[Data extracted from a collection]
========================================
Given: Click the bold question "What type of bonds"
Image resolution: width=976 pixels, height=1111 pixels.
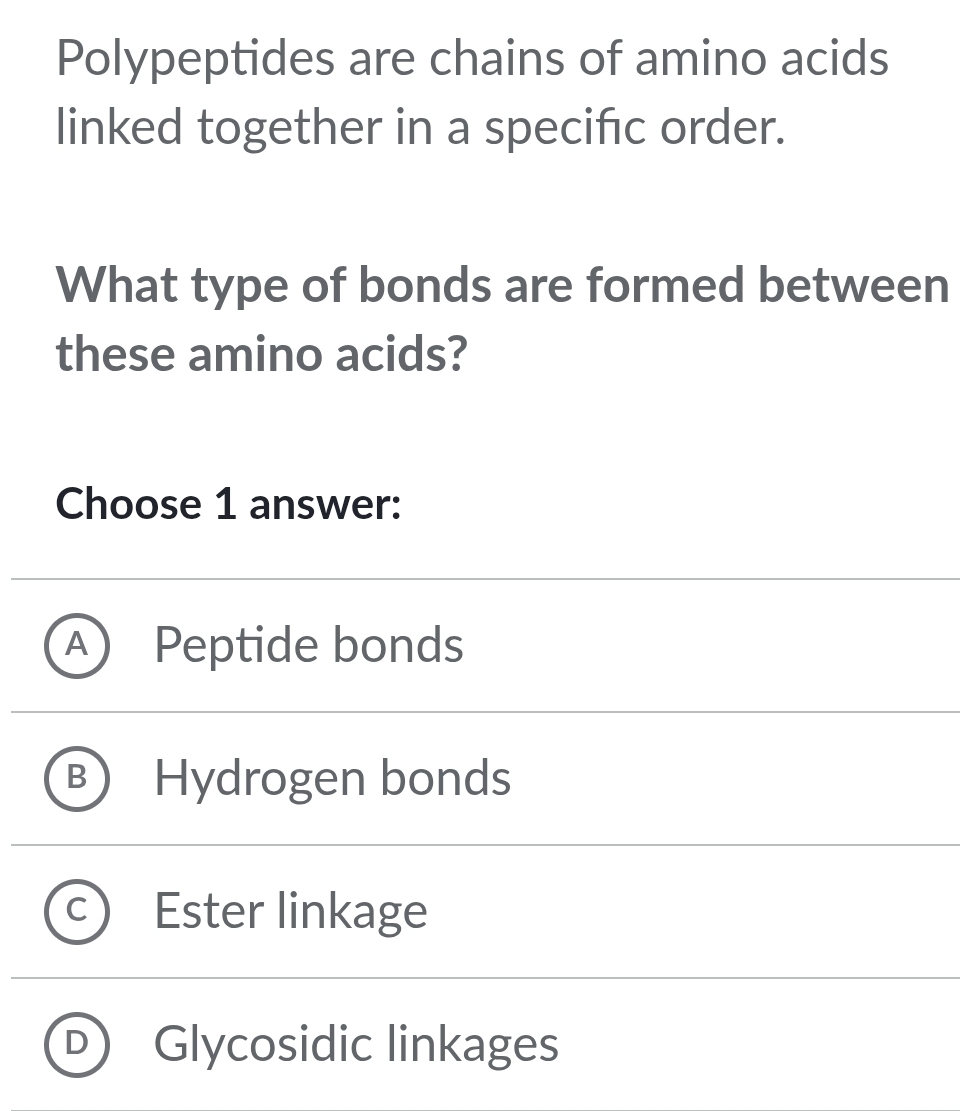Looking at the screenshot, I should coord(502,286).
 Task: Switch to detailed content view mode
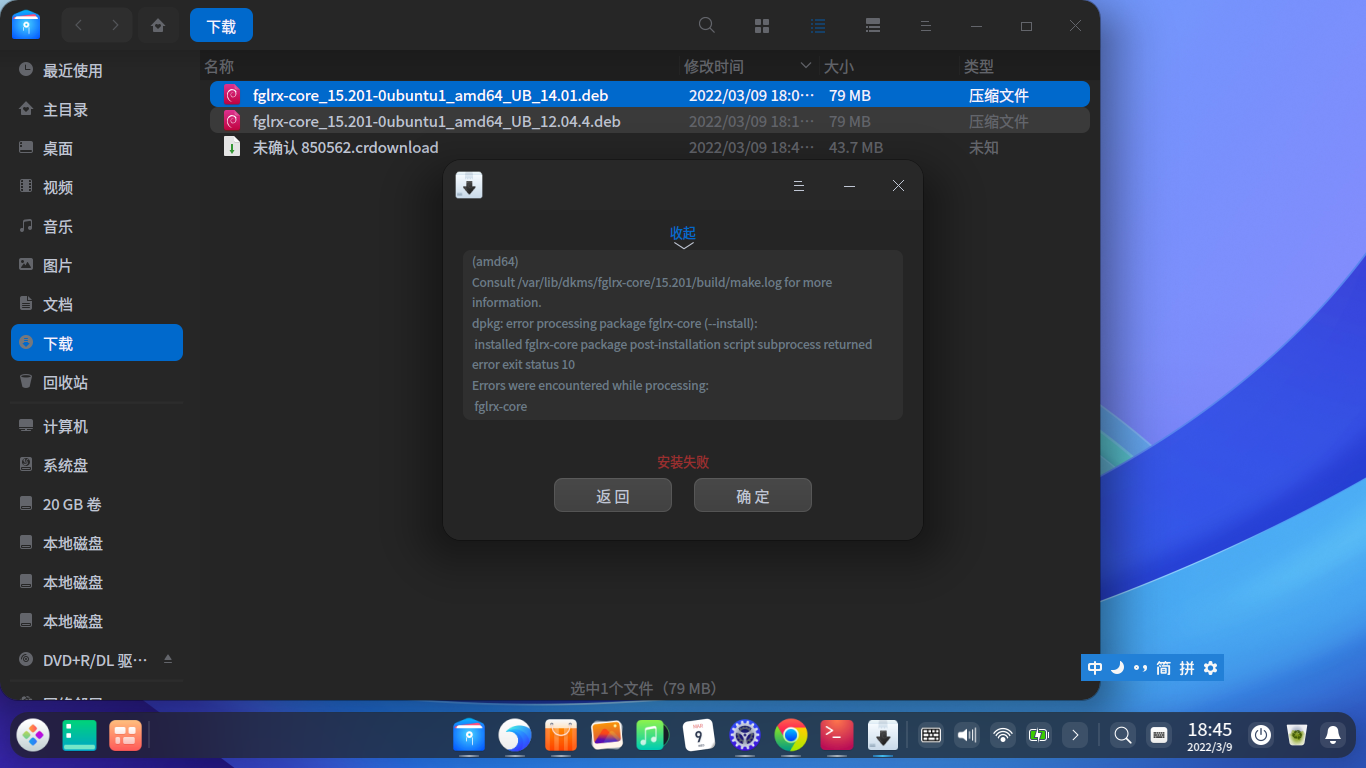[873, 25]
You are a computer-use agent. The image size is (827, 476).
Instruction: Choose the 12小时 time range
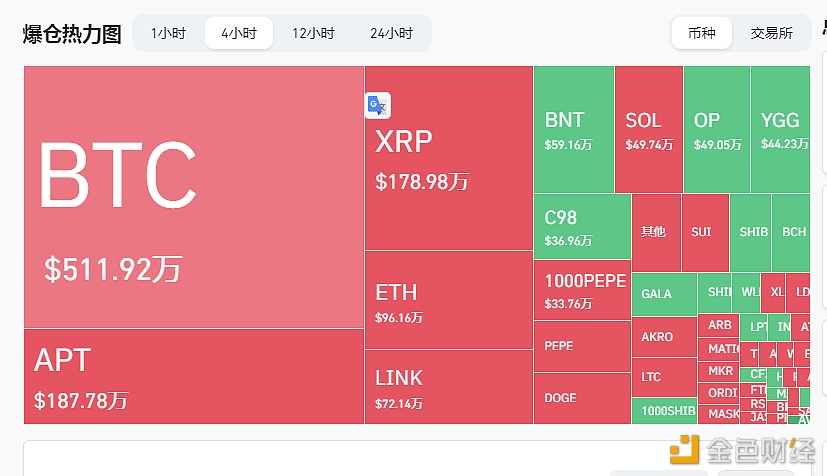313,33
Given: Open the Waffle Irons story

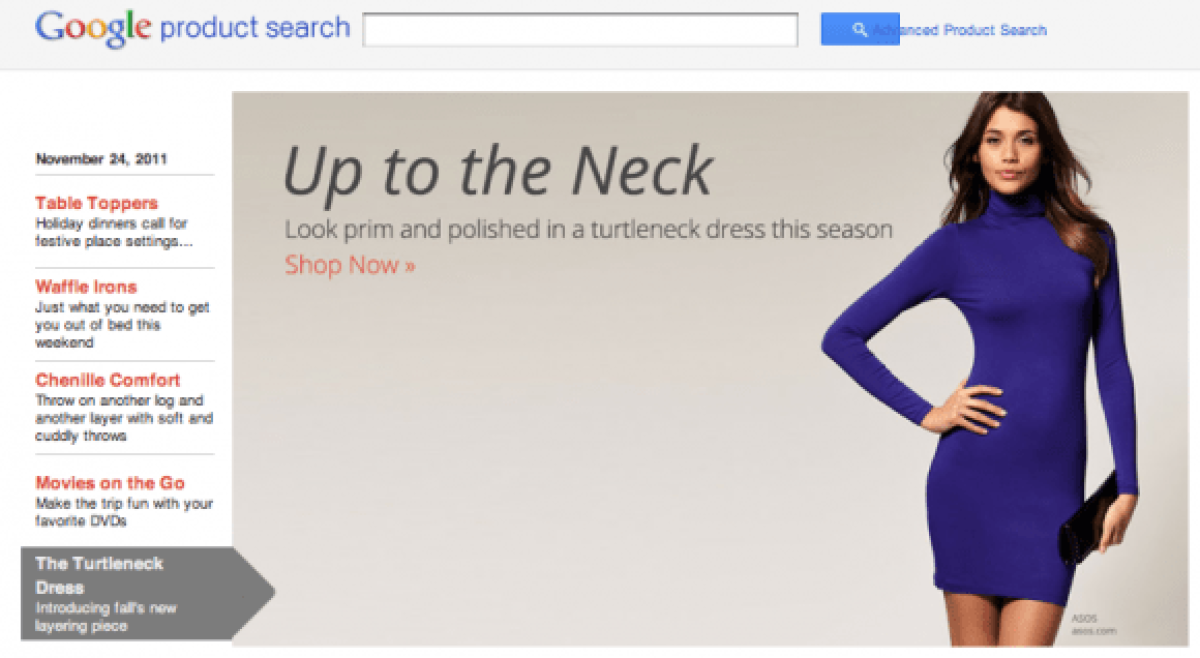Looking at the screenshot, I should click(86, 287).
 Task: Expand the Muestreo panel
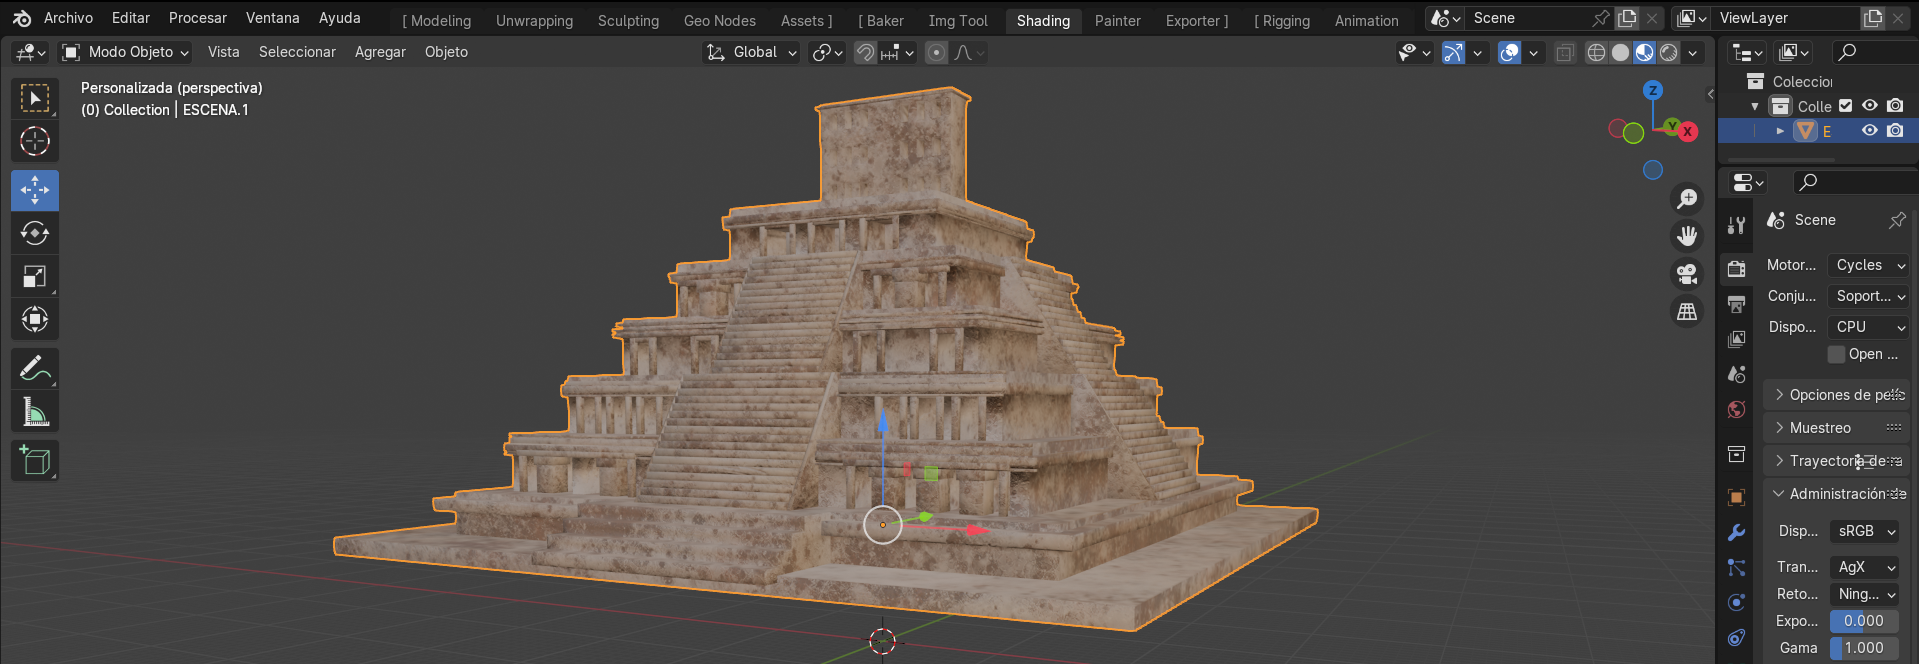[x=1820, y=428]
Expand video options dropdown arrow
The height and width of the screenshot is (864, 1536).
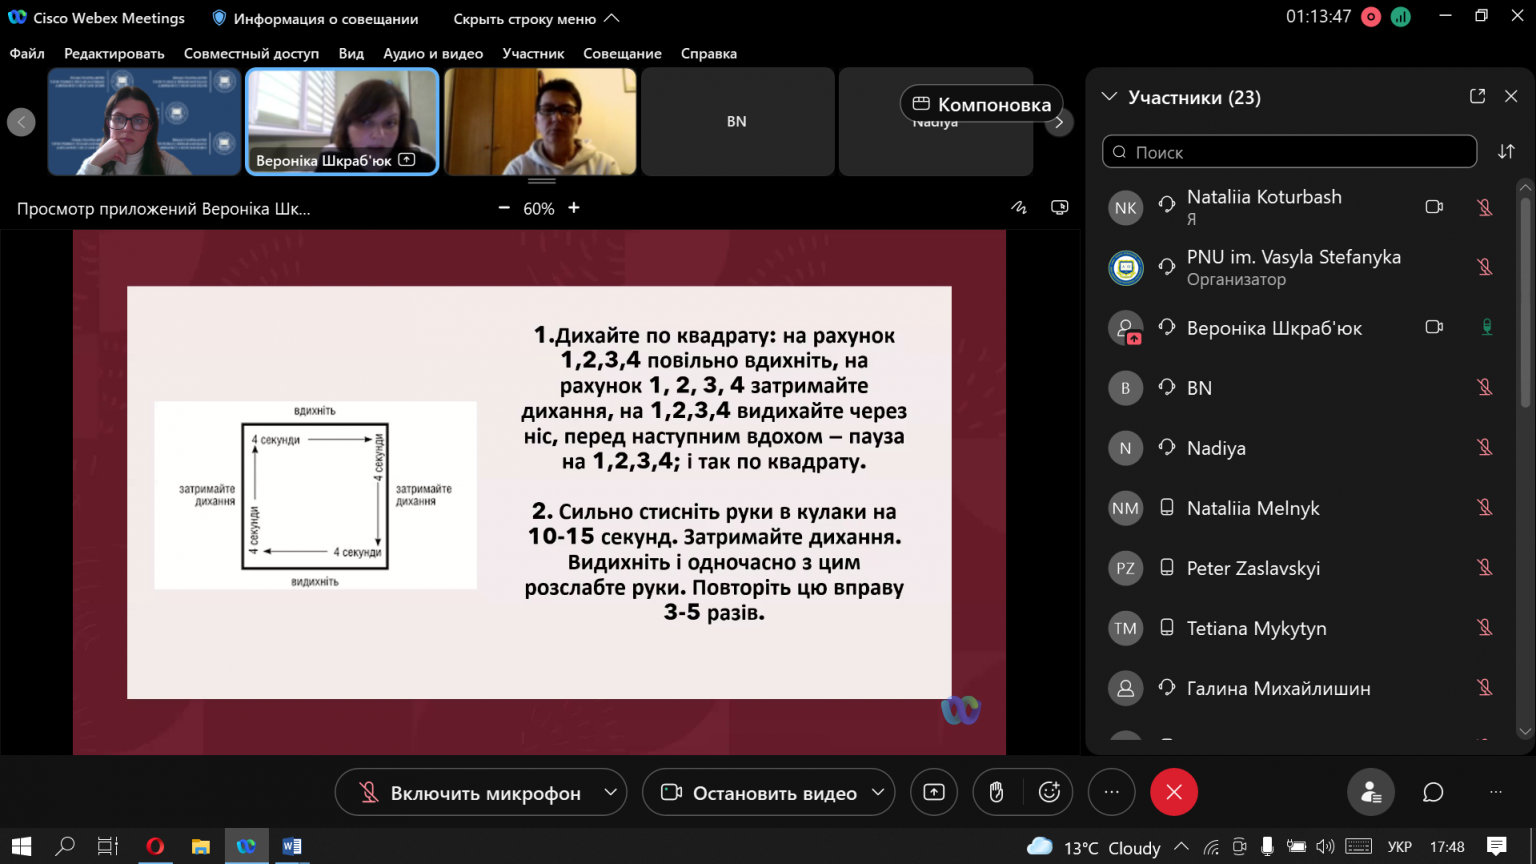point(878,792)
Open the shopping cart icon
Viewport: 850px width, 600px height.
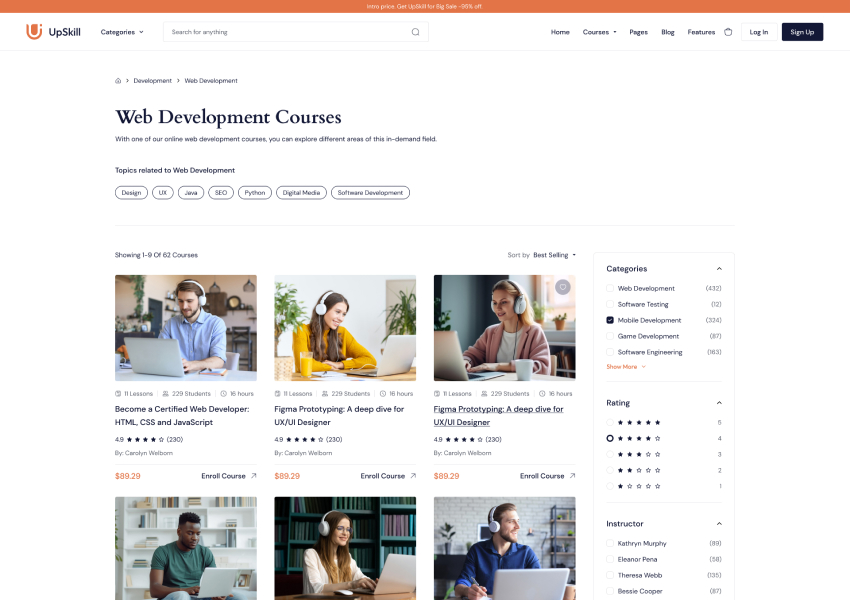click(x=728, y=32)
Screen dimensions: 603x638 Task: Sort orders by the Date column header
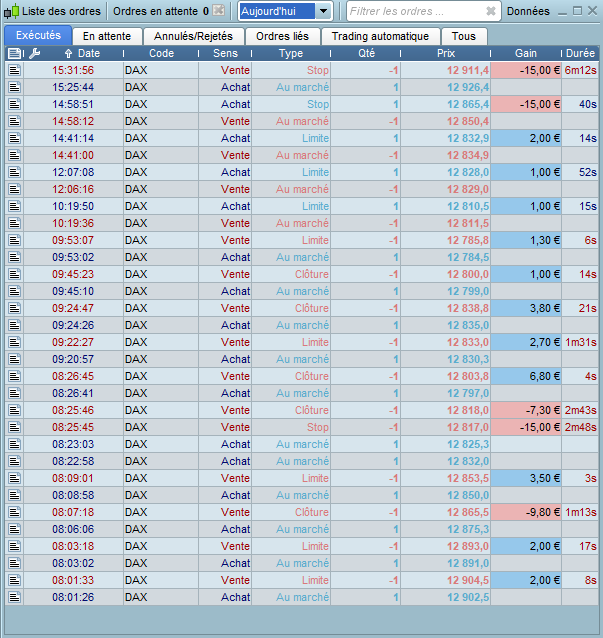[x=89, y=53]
========================================
▸ **Problem**
The line containing "The height and" and every line after it, through the end of the records, are what you should retype exactly. Do not include the pictures.

▸ **Task response**
The height and width of the screenshot is (864, 1536).
point(878,792)
Open the shopping cart icon
Viewport: 850px width, 600px height.
click(x=728, y=32)
Screen dimensions: 603x638 Task: Sort orders by the Date column header
[x=89, y=53]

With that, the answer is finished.